### ФРАГМЕНТ ТЕКСТА

<<<<

Блог Марины Гарбер
Хельга Ольшванг. Трое. Стихи 2013–2015. – N.Y.: Ailuros Publishing, 2015. – 68 с.
В знаковом стихотворении «Трое», давшем название поэтической книге Хельги Ольшванг, библейская драма изгнания из рая, с одной стороны, снижена обыденным и уменьшительным определением, а с другой, поднята на новый уровень, ибо родители здесь предстают детьми, а райский сад – (детским) «садиком»: «забрали из садика мать и отца»… Стержень стихотворения – мотив доступности, незапретности плода, которая снижает стимул, желание и, в каком-то смысле, жизнь: «им хочется яблока реже». Отчасти в этом же – стержень поэзии Ольшванг, поскольку «доступность» в равной мере касается поэтического приема, темы, формы и образа. О таком отказе от «доступного» пишет Владимир Гандельсман в предисловии к сборнику как о «вопросе нарушения однажды найденного» и стремления к «непрерывному обновлению». Если попытаться сжать определение этого стержня, то речь пойдет о выявлении невидимого: не то чтобы лежащее на поверхности совсем не интересовало поэта, но ее зрение фокусируется на скрытых гранях и плоскостях (а такие есть у любого предмета, даже у лежащего под рукой), будто ждущих – не объяснения, нет, но обнаружения и показа:
Выяснится дверь, пола
пиджака внутри
приоткрытого стекла,
скважина в двери…
«Солнце рухнет и очнусь…»

>>>>

### ЗАДАНИЕ
Продолжите рецензию на сборник Хельги Ольшванг «Трое», начав сразу после последней приведенной строки. Записи здесь никакой роли не играют.

### ПРЕДОСТАВЛЕННЫЕ МАТЕРИАЛЫ
<<<<

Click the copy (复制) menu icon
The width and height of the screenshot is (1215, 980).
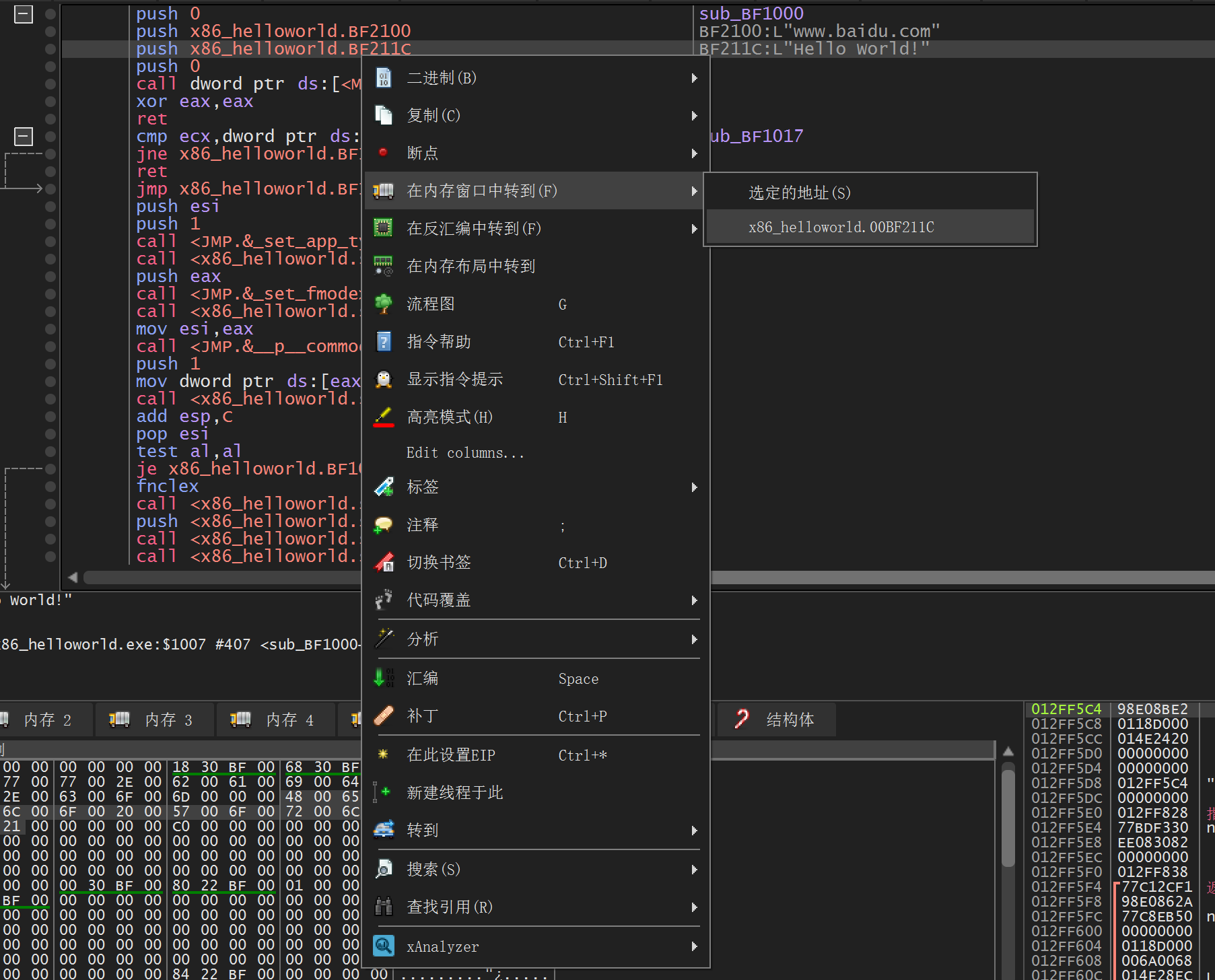(x=383, y=116)
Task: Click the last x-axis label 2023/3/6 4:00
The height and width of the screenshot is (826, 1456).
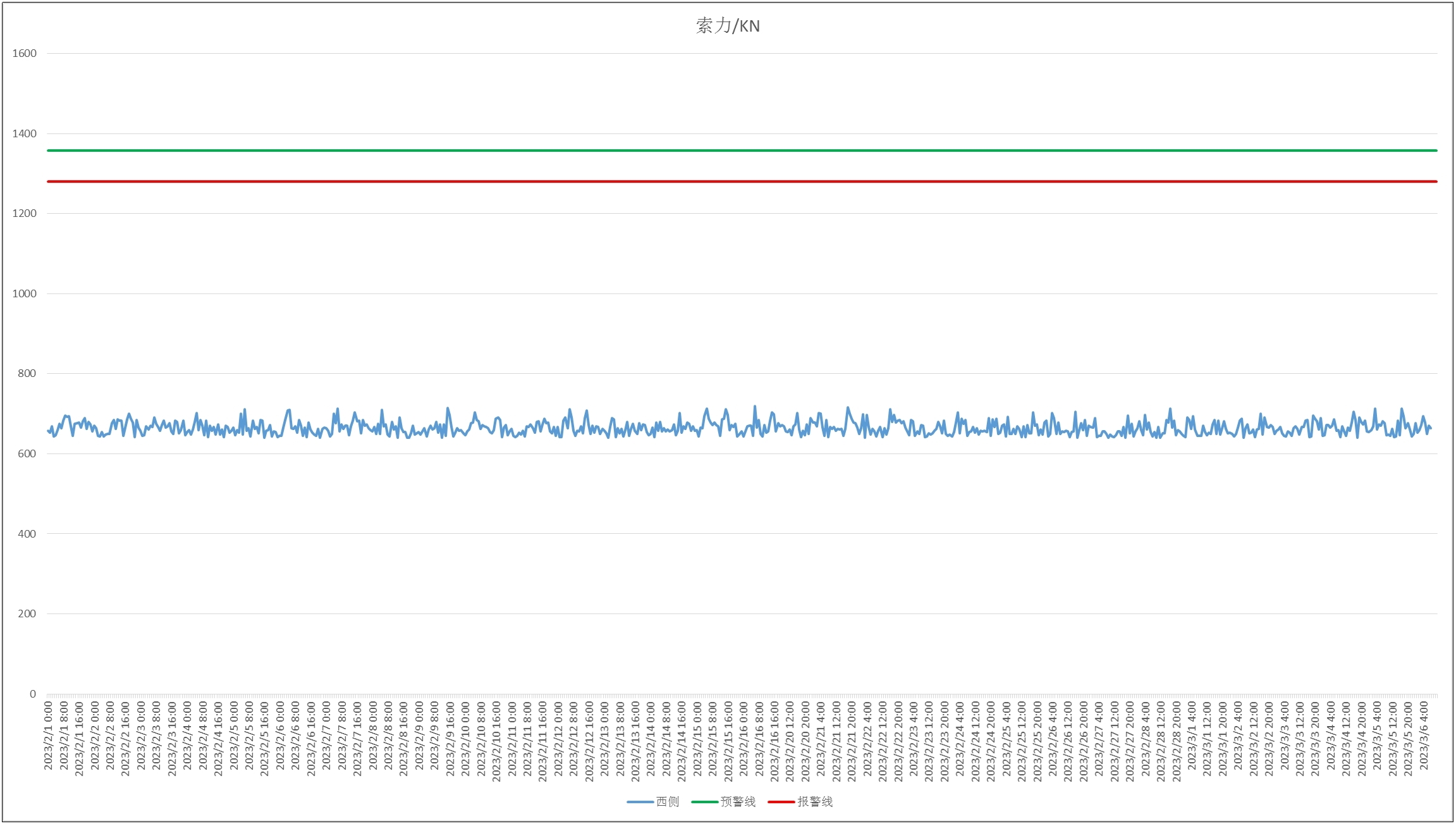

>>>>

### ОТВЕТ
Стихотворение «Трое», однако, движется дальше, и родители, в начале приравненные к детям, ближе к концу оборачиваются «присяжными» и «подсудимыми» одновременно. «Да, каждый из нас состоит из троих», – эта фраза не столь о христианской тройственности, хоть и о ней тоже, сколь о многосоставности личности, предмета, явления. Оборотная, изнаночная сторона родителя – ребенок в нем, присяжного – подсудимый; «…и все виноваты» – это и приговор, и синхронное признание вины. К слову, мотив вины – снова обиняком, не в лоб, едва-едва, скупейшими из средств, – озвучен уже в первом стихотворении книги, в котором говорится о выносе рождественской елки после отшумевших праздников (здесь спонтанно вспоминается «Ель» Окуджавы: «и в суете тебя сняли с креста»), где смысл замыкающего текст причитания «вынести, вынести бы» намеренно двоится: в нем слышны и мольба, и что-то от бормотания «преступника», поспешно избавляющегося от улик. Статичности и стерильности Дантова рая у Ольшванг противопоставлена «темная» сторона Эдема. И действительно, после кругов немыслимых мук, вечно проживаемых грешниками в аду, рай великого флорентинца кажется несобытийным, скучноватым местом, причем не вопреки, а, собственно, в силу тонко просчитанной райской гармонии. Чтобы «оживить» рай, в него необходимо привнести толику ада. Отсюда – «благодатные ‘погрешности’», «блуждающее слово», частая «смена планов», склонность к «сладости противоречия, бессмыслицы, тайны», которые отмечает Гандельсман. Вопреки канону, поэзия – как преодоление гармонии.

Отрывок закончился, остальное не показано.